● **PROBLEM DETAILS**
What appears from the line containing "Task: Sort by the Version column header" to the end of the listing below should be copied exactly, with no other lines.

■ ■ ■ ■

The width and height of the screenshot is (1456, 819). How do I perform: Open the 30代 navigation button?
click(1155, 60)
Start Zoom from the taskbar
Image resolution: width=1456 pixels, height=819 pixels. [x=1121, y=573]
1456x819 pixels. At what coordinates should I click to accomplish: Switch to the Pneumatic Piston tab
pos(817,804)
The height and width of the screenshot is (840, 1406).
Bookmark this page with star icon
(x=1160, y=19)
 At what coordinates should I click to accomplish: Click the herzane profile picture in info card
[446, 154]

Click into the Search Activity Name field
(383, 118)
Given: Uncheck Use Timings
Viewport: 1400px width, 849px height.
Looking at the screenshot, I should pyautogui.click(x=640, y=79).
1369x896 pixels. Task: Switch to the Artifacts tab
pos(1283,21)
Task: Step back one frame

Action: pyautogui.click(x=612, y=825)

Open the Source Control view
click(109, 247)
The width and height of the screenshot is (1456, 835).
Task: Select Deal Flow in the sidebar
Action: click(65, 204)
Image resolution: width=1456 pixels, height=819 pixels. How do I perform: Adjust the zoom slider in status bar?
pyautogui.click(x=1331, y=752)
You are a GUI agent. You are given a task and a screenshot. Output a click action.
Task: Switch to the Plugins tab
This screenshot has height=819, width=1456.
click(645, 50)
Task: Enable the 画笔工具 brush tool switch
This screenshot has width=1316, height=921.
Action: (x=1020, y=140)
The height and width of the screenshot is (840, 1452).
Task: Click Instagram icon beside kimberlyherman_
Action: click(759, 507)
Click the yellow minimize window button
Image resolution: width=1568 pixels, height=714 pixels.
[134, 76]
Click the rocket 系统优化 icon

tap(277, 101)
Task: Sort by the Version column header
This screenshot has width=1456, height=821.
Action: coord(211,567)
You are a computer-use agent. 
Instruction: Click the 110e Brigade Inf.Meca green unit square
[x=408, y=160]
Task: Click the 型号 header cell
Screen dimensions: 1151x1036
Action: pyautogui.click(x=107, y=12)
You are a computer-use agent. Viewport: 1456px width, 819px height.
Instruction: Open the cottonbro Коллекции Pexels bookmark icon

■ ■ ■ ■

● **FINISHED TASK**
Task: Sort by the Version column header
This screenshot has width=1456, height=821.
Action: coord(211,567)
You are a computer-use agent. 
Instruction: Click the 110e Brigade Inf.Meca green unit square
[x=408, y=160]
Task: Click the 型号 header cell
Screen dimensions: 1151x1036
Action: pyautogui.click(x=107, y=12)
You are a computer-use agent. Viewport: 1456px width, 819px height.
Instruction: Open the cottonbro Коллекции Pexels bookmark icon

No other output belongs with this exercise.